■ Parts of the exercise ■
**A)** Could you output the stretch from "These quotas are" through "for a new one." of the forum discussion about Scientology, copied word for word?
**B)** According to the forum discussion about Scientology, in what year did the Knesset's investigation into cults take place?

■ Excerpt provided ■
━━━━━━
Oh god.. yeah, I thought it was something like that. When I saw that message (my friend proudly displayed it on her Skype status), all I could see
was "money, money, money, money, money!!"
It sickens me that my friend, whom I knew well, is now into scn-lingo
of power..and of course, money
Scientology has indeed been defined as a cult in Israel by the Knesset, but as it turns out, even in the Knesset there are people who engage with the works of Hubbard.
I haven't been able to figure out how many israelis are in fact scientologists, but the number is surprisingly large for such a small country. There are also many people who are public and "just" take courses, and as much as I could gather, the indie scene is also active there.
*sigh*
Every week , every Scientology organization has quotas to met for the IAS. Every week. However, at certain times of the year, there are massive membership and honor status drives. At these times, the organizations are given huge quotas, all in relation to the size of the field of that particular organization.
When they say (whoever they are) that they met their IAS quotas, it usually means that somewhere between one and two hundred thousand has been raised (for a larger Class V Org). When we're talking about the Advanced Orgs or Celebrity Centre International, we're talking quotas of millions of dollars.
These quotas are given to these organizations basically from David Miscavige himself, disguised as upper management.
As long as the graph is going upwards ethics can't touch you, it doesn't matter if goes from 1 to 2, or 1million to 2million.
Unfortunately Israelis are suckers for all sorts of "spiritual" things. At some point, it was extremely popular going to India and joining an ashram for 3-6 months. Or going to Bolivia and taking the San Pedro hallucinative; then it was the Kaballah. So I suppose Scientology is the new thing.
The Kneset (Israeli parliament) had an investigation into cults and came up with fairly bad stuff about Scientology. Unfortunately, this investigation took place in 1989. I'd say it's about time for a new one.
I still don't understand what quote the Israeli orgs met. Quotas of what?
━━━━━━
■ Input data ■

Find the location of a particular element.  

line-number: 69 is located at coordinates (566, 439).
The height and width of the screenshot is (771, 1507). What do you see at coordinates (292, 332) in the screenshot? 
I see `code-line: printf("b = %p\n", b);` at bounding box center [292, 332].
━━━━━━
■ Completed exercise ■
**A)**
These quotas are given to these organizations basically from David Miscavige himself, disguised as upper management.
As long as the graph is going upwards ethics can't touch you, it doesn't matter if goes from 1 to 2, or 1million to 2million.
Unfortunately Israelis are suckers for all sorts of "spiritual" things. At some point, it was extremely popular going to India and joining an ashram for 3-6 months. Or going to Bolivia and taking the San Pedro hallucinative; then it was the Kaballah. So I suppose Scientology is the new thing.
The Kneset (Israeli parliament) had an investigation into cults and came up with fairly bad stuff about Scientology. Unfortunately, this investigation took place in 1989. I'd say it's about time for a new one.

**B)** 1989